Les chiffres de l’emploi en France, publiés régulièrement par l’Institut national de la statistique et des études économiques (Insee), soulèvent des interrogations quant à leur fiabilité. Selon des travaux récents de l’Observatoire français des conjonctures économiques (OFCE), une institution de recherche économique reconnue, le taux d’emploi réel pourrait être nettement supérieur aux statistiques officielles, tandis que le taux de chômage serait inférieur aux chiffres communiqués.
Cette remise en question des données de l’Insee, pourtant considérées comme une référence incontestable émanant d’une source indépendante, découle d’un constat surprenant : le nombre de personnes en emploi recensé par l’enquête trimestrielle de l’institut diffère considérablement des données issues des sources administratives. Au quatrième trimestre 2023, l’écart atteignait 1,7 million de personnes, soit un décalage significatif par rapport aux 30,4 millions d’actifs occupés comptabilisés par les services administratifs.
Selon Eric Heyer, directeur du département analyse et prévision de l’OFCE, cet écart n’a cessé de se creuser ces dernières années, doublant même depuis 2020 pour devenir “gigantesque” aujourd’hui. Une hypothèse avancée pour expliquer cette divergence serait la sous-représentation des contrats d’apprentissage dans l’enquête emploi de l’Insee, dont le nombre a considérablement augmenté suite à la réforme de 2018 visant à développer cette forme d’emploi.
L’Insee, consciente de cette problématique, admet travailler sur le sujet afin de comprendre les raisons de cet écart statistique. “C’est clairement un sujet, même s’il n’est pas nouveau, et nous travaillons à comprendre pourquoi”, confirme Vladimir Passeron, chef du département de l’emploi et des revenus d’activité de l’institut. Des pistes ont été explorées, telles que l’exclusion des logements non ordinaires (foyers de travailleurs par exemple) de l’enquête, la sous-déclaration des petits emplois ou encore l’incidence des travailleurs frontaliers. Une note de 2019, basée sur les chiffres de 2012, avait déjà listé ces facteurs potentiels, illustrant la complexité du sujet. Une actualisation de cette analyse est attendue cette année, ce qui pourrait permettre d’y voir plus clair.

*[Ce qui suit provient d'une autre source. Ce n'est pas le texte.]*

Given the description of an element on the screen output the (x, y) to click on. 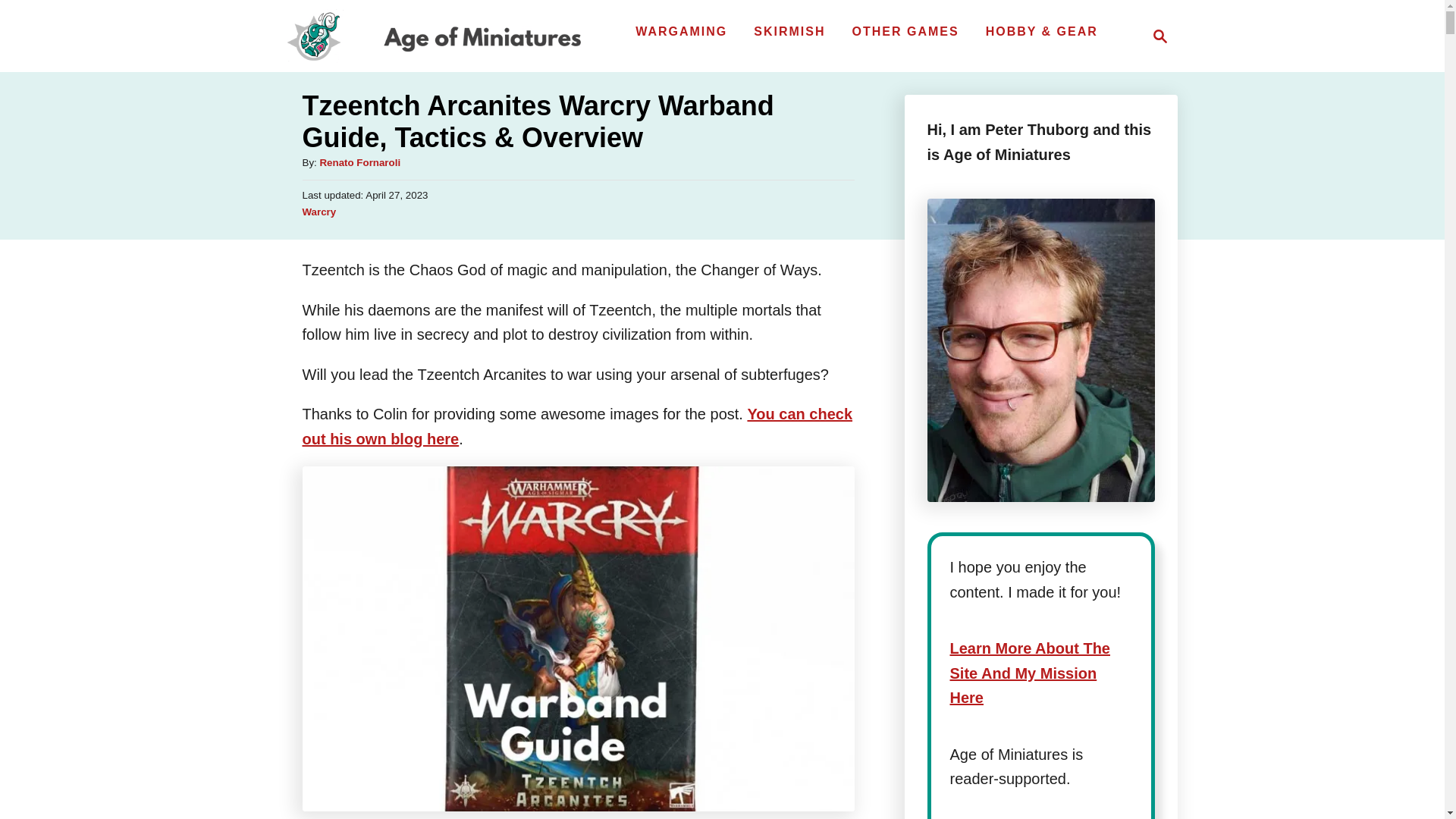
Magnifying Glass (1155, 36)
Renato Fornaroli (1160, 36)
OTHER GAMES (359, 162)
Warcry (905, 31)
SKIRMISH (318, 211)
WARGAMING (788, 31)
Age of Miniatures (681, 31)
You can check out his own blog here (433, 35)
Given the description of an element on the screen output the (x, y) to click on. 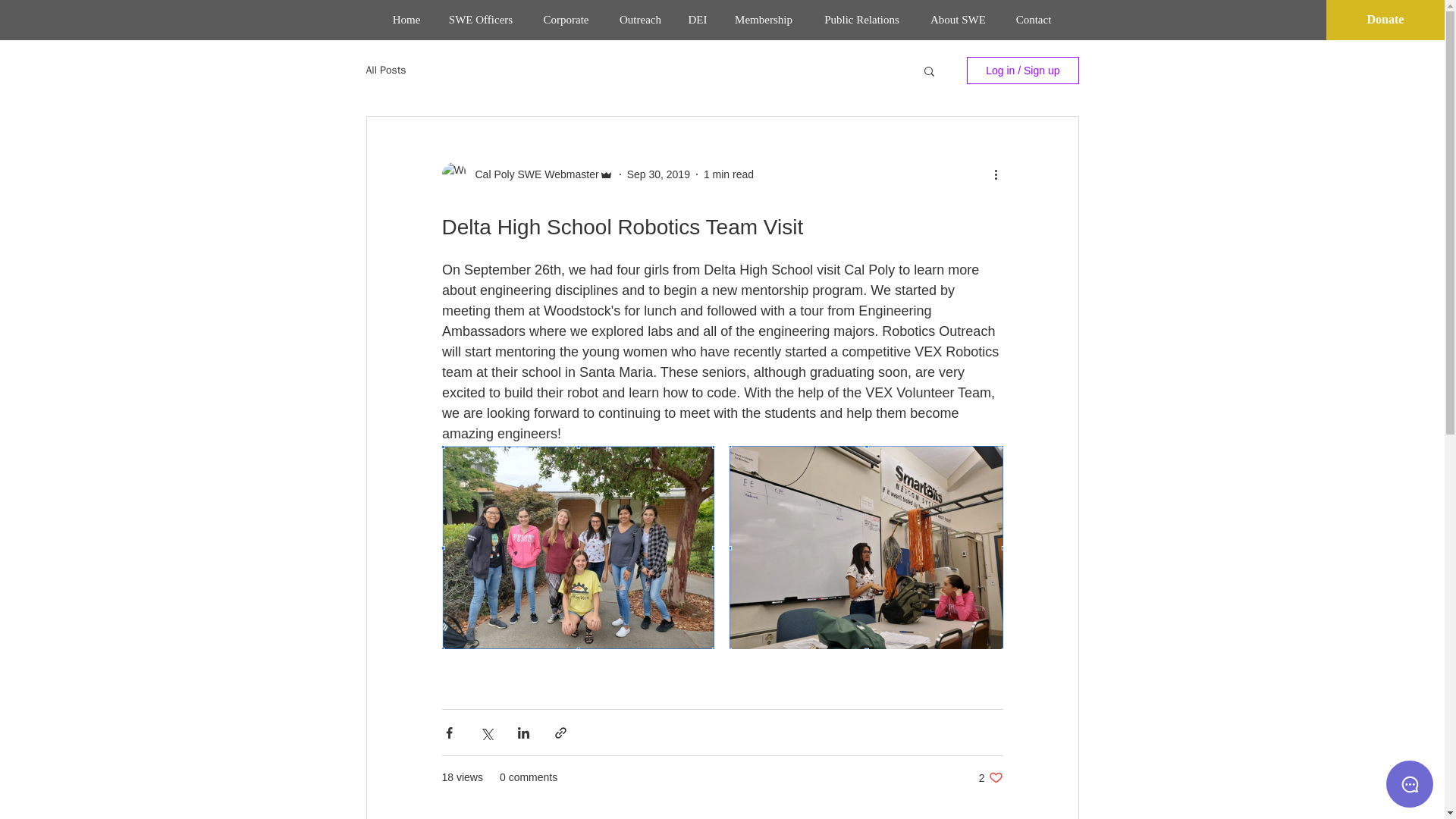
1 min read (728, 174)
About SWE (957, 20)
DEI (698, 20)
Public Relations (861, 20)
SWE Officers (480, 20)
Membership (990, 777)
All Posts (763, 20)
Home (385, 69)
Cal Poly SWE Webmaster (405, 20)
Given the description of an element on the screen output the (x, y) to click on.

Les conséquences de cet écart statistique sont notables et soulèvent des questions sur la pertinence des politiques économiques fondées sur ces chiffres. Tout d’abord, le taux d’emploi officiel serait sous-estimé, atteignant en réalité 72,5% selon les calculs de l’OFCE, contre 68,4% annoncé par l’Insee. “C’est imparable”, reconnaît Vladimir Passeron, soulignant que cette différence expliquerait en partie les pertes de productivité observées dans l’économie française depuis la pandémie de Covid-19.
Ensuite, et de manière plus sensible, le taux de chômage pourrait être inférieur aux statistiques officielles. Selon l’OFCE, ce taux s’établirait à 7,1% de la population active, au lieu des 7,5% affichés par l’Insee. Cependant, Vladimir Passeron émet une réserve importante : “À supposer que le nombre de chômeurs ne soit pas lui aussi sous-estimé”, sachant qu’il est impossible de le savoir avec certitude en l’absence de sources de données alternatives fiables.
Cette remise en cause des statistiques officielles de l’emploi en France soulève des interrogations quant à la pertinence des politiques économiques fondées sur ces chiffres. Si les écarts constatés se confirment, les décideurs politiques et les acteurs économiques devront prendre en compte ces nouvelles réalités pour ajuster leurs stratégies et leurs prévisions.
L’actualisation de l’analyse de l’Insee, attendue cette année, sera scrutée de près. Elle pourrait apporter un éclairage supplémentaire sur les raisons de ces divergences statistiques et permettre d’affiner les chiffres de l’emploi en France, enjeu crucial pour l’élaboration de politiques économiques pertinentes et efficaces.